News of an attempted voter database hack announced earlier this week was a false alarm, the Democratic National Committee announced this morning.
It was initially thought that hackers had used a spearphishing attack to acquire user credentials and access to the DNC’s voter database, an approach that closely mirrored a similar hack announced earlier this week by Microsoft. That exploit originated with the Russian government. It was later found to be a simulation phishing attack contracted by the Michigan Democratic Party and mis-identified as a legitimate attempt.
Voter data is regarded by political parties as their most valuable information. Because it includes personally identifiable information hackers can use it for many purposes, ranging from identity theft (apolitical) to the swaying of votes via targeted social media campaigns (fake news, etc). Evidence of the latter was found to have been used in a three year campaign from the Russian government to damage Hillary Clinton’s unsuccessful presidential bid in 2016.

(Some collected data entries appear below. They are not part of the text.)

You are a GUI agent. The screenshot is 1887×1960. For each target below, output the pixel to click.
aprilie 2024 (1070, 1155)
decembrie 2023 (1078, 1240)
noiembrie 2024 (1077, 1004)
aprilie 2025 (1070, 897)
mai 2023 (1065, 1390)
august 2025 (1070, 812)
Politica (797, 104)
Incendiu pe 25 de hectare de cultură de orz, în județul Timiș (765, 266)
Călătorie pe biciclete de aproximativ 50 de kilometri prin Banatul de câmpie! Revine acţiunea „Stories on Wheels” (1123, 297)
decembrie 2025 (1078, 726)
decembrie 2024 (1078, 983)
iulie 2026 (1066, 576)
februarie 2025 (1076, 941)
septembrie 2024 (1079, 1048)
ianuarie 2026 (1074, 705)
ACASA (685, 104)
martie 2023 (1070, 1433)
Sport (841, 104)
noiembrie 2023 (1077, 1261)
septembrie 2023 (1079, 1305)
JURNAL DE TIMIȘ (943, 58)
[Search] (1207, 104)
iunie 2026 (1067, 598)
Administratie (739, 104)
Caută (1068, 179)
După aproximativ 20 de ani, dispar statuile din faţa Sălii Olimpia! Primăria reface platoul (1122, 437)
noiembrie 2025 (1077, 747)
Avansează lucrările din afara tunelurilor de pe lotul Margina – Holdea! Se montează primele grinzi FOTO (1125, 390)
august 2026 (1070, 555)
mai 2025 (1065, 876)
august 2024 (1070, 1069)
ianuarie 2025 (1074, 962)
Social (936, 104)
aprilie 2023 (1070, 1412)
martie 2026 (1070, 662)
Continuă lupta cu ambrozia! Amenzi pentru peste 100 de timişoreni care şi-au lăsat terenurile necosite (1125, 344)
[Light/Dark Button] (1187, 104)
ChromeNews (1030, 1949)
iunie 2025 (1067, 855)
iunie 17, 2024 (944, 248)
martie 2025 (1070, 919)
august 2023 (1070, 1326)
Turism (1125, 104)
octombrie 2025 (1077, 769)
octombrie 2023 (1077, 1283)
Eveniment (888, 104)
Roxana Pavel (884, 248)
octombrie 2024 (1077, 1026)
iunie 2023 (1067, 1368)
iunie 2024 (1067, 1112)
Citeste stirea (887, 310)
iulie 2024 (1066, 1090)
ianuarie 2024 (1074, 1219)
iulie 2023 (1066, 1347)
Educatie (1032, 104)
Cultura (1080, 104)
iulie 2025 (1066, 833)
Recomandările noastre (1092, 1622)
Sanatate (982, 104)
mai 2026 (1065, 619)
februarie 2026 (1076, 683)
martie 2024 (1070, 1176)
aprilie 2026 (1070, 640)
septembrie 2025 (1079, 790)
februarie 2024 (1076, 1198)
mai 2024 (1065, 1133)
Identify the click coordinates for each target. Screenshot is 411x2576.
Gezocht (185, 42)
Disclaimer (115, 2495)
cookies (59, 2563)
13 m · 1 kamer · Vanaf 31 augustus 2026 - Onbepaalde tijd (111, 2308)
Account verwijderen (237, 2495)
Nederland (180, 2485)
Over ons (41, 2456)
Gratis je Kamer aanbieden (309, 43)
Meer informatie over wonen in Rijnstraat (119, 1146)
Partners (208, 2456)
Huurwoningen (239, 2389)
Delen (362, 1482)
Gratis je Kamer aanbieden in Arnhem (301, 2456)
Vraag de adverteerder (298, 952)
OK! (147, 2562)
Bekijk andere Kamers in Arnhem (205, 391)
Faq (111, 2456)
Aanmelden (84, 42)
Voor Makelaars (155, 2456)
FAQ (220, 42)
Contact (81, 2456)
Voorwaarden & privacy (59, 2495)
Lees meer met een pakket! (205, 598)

The non-attempt was initially discovered by the security firm Lookout and brought to the DNC’s attention. Lookout VP of Security Mike Murray clarified the initial finding in a tweet this morning, stating “[t]he thing about ‘false alarms’ is that you don’t know that they’re false until you’ve showed up to investigate. All the folks who pulled together on this were amazing, and had this been a real attack, would have stopped something terrible.”
Businesses, political parties, and government officials all over the country are in a state of high alert for potential election interference as the 2018 midterms come closer. Facebook and Twitter recently announced the discovery of political influence campaigns on their social networks, elected officials have reported evidence of hacks on their own computers.
Because election security happens at the state and local level, issues persist that could complicate the upcoming election. National standards are still lacking. In the meantime, voting officials have to fend for themselves in what functionally remains a Wild West cybersecurity environment.